とある作者の独り言 9) ハイコンテクストな言語で物語を書くということ

 作者です。


 さて、先週は、一冊の本を紹介させていただきました。


題名:異文化理解力 相手と自分の真意がわかるビジネスパーソンン必須の教養

エリン・メイヤー(著)、田岡 恵(監修)、樋口武志(翻訳) (敬称略)

 「日本語はハイコンテクスト(high-context)な言語である」とこの本では紹介されております。作者は、ハイコンテクストな言語である日本語を母語としており、物語も日本語で書いております。
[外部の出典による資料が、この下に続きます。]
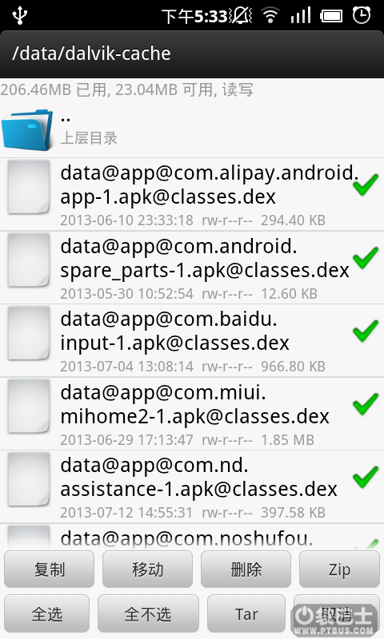The height and width of the screenshot is (639, 384).
Task: Compress selection with the Zip button
Action: click(339, 570)
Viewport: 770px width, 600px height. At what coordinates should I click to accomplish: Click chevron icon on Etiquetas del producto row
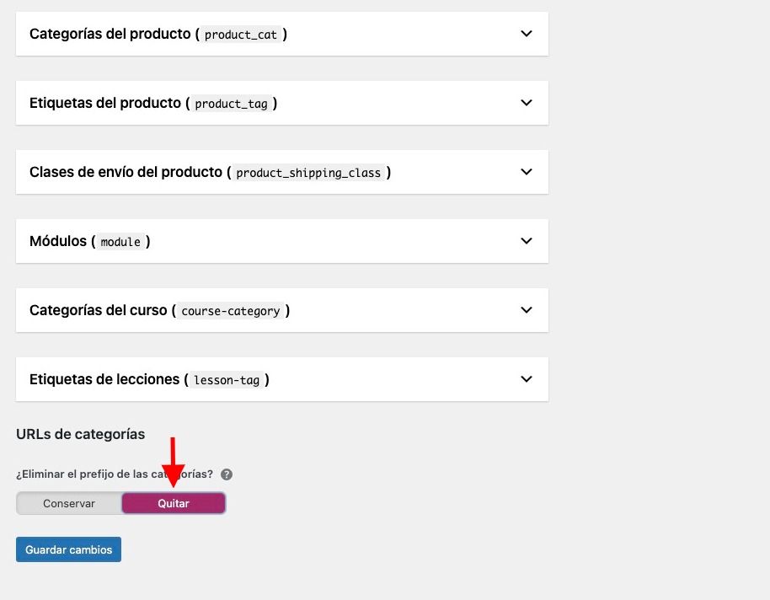[x=527, y=103]
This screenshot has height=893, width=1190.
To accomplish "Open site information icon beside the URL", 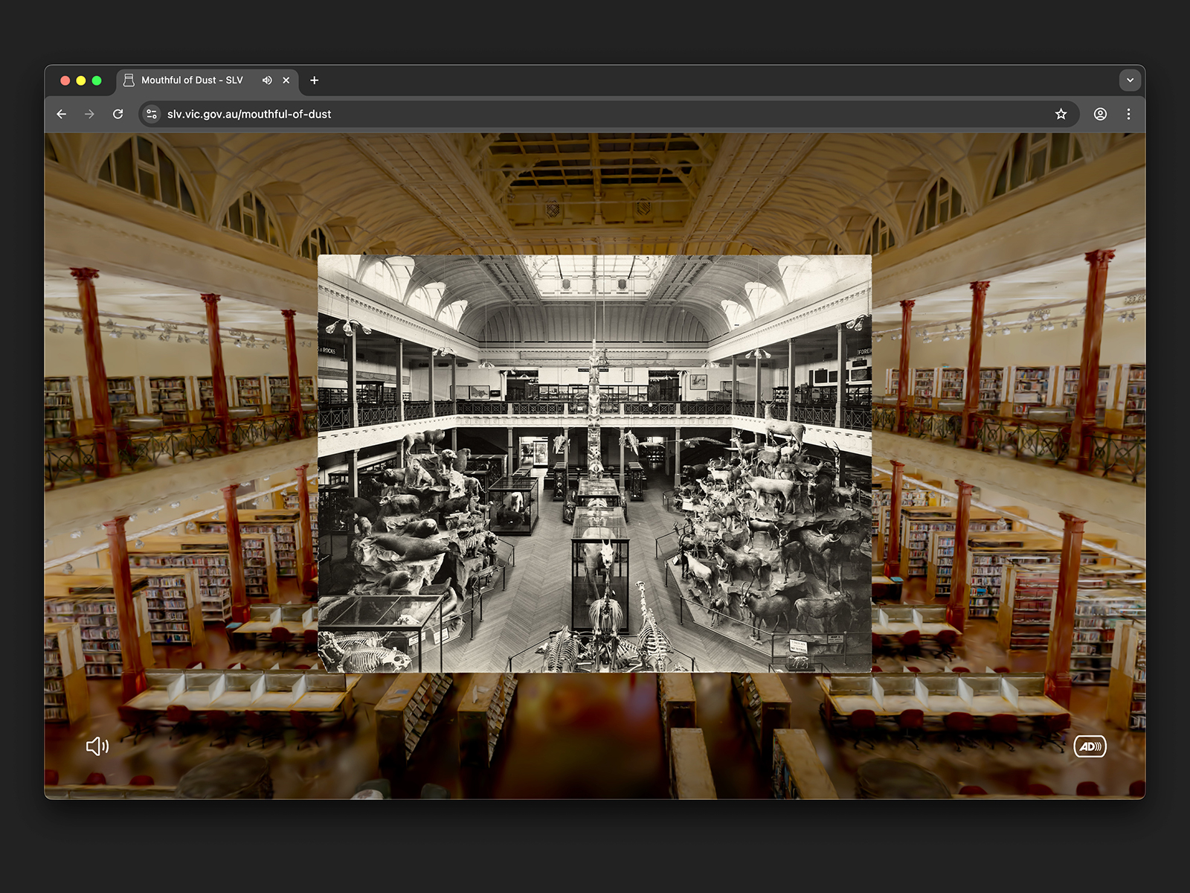I will (152, 114).
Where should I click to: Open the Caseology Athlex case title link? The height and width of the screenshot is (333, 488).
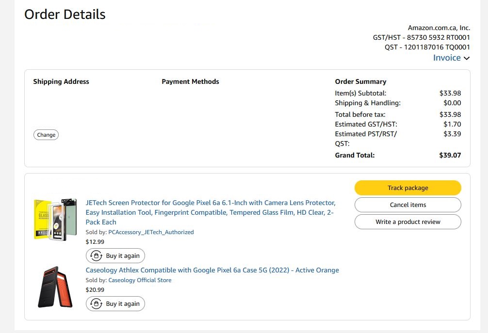pyautogui.click(x=212, y=270)
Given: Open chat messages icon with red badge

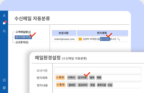Looking at the screenshot, I should pos(5,23).
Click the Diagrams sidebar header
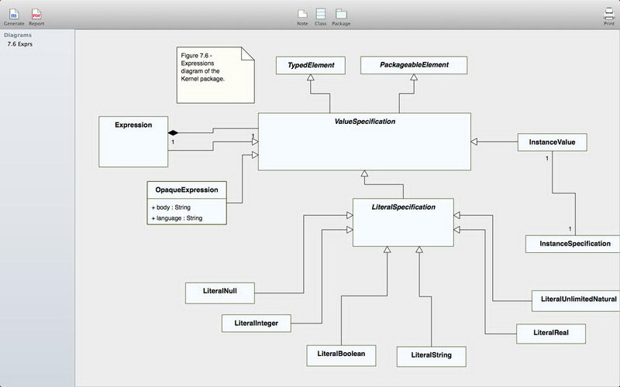620x387 pixels. click(x=17, y=36)
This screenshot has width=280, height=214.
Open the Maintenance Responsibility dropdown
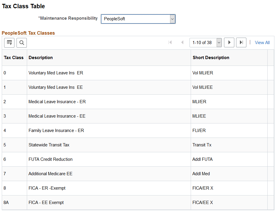point(172,19)
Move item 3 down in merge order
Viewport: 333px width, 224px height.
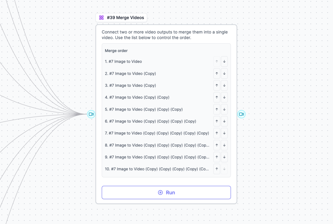(x=224, y=86)

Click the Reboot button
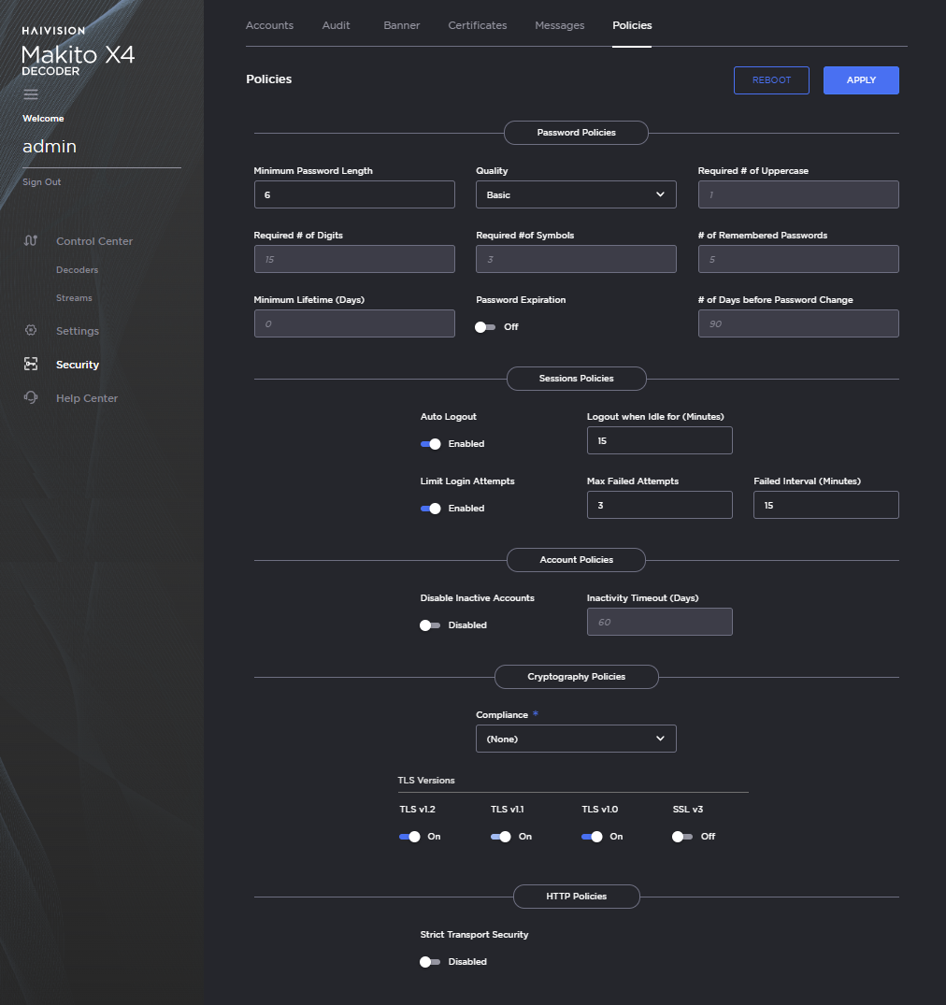(771, 80)
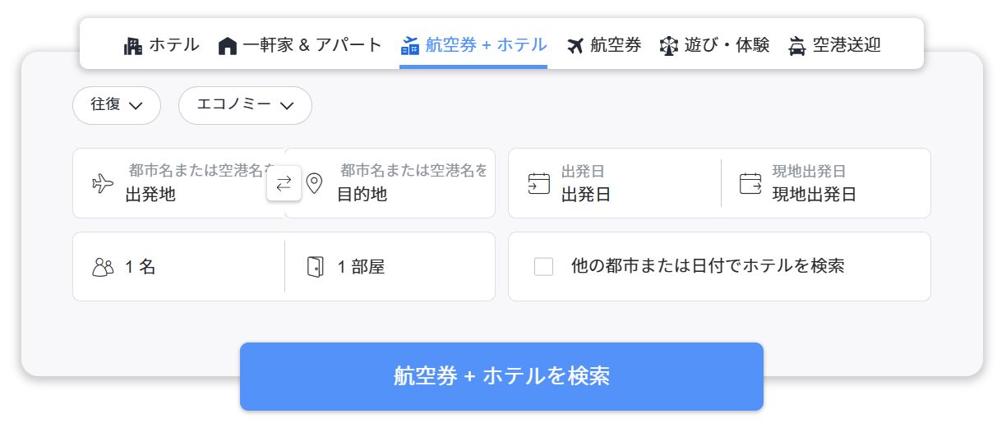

 物語も、全てのことを書いているわけではありません。つまりはハイコンテクストなものです。


 一人の人の一日を全て書いたらどうなるでしょうか。朝、目を開けるとこから始まり、寝具から出て、右足または左足から寝台から降りて、着替えたり食事をしてから家から出るまでを描写するだけで、どれほどの文字数が必要になるか。全てを文字にすることはありません。


 無論、必要なことは語ります。天蓋付きの寝台で絹のシーツに包まれていたのか、パイプベッドで綿毛布に覆われていたのか、硬い床に寝袋で転がっていたのか。それだけでも、主人公の境遇や、物語の背景が伝わるのではないでしょうか。


 特に映像作品(映画、漫画など)では、その場面を映像として見せることで、登場人物の紹介、時代背景などを伝えて面白いですね。


 さて。質問です。

Q1. 主人公が、天蓋付きの寝台で絹のシーツに包まれていたという描写で、あなたは何を連想しますか。その根拠は何ですか? なぜ、あなたはその根拠を持つに至ったのですか?


Q2.あなたは、その根拠をいつ、何で、どのようにして知りましたか?


 質問ばかりで申し訳ありませんので、作者の場合を記載させていただきます。

「いつの間にか知っていた」

なにそれと思われる方もおられるかもしれません。ただ、本当にこれ以外の答えがないので、正直に答えさせていただいております。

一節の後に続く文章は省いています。